> About this task
Which lines in the records below contain the word "computer"? Copy each one.

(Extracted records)
########################################

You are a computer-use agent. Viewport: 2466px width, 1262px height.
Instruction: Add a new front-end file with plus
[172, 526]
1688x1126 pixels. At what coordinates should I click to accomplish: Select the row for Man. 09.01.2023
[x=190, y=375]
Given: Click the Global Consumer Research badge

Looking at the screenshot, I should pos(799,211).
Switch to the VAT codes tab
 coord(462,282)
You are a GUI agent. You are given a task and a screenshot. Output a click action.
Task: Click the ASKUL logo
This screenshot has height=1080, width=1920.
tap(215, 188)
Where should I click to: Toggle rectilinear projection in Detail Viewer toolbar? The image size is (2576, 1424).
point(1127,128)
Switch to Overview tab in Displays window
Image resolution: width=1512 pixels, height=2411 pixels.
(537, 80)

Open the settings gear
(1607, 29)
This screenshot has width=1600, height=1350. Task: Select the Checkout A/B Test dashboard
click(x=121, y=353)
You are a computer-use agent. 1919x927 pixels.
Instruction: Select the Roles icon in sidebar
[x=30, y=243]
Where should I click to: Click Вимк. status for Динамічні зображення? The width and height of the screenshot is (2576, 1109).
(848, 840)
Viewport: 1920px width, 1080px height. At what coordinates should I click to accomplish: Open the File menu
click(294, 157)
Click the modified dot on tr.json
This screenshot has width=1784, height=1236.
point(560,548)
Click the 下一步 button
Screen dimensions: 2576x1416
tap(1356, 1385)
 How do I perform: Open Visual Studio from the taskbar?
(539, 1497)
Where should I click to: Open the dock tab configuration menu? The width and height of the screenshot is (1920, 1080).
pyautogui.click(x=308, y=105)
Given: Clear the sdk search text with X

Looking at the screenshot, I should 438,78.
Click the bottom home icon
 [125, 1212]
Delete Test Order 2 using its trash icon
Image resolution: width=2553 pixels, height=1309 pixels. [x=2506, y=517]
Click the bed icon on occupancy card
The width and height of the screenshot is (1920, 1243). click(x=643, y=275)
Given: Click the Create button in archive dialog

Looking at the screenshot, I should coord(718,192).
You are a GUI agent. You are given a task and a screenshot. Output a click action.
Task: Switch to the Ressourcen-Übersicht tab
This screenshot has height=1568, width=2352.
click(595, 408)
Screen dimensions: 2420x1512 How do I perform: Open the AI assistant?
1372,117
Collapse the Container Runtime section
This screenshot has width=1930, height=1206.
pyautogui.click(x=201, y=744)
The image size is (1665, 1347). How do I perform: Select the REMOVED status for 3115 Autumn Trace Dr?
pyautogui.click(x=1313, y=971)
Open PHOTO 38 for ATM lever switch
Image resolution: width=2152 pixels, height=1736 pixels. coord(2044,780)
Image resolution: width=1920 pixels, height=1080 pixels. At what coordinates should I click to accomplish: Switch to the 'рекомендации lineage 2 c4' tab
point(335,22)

########################################

> Written response
You are a computer-use agent. Viewport: 2466px width, 1262px height.
You are a computer-use agent. 1919x927 pixels.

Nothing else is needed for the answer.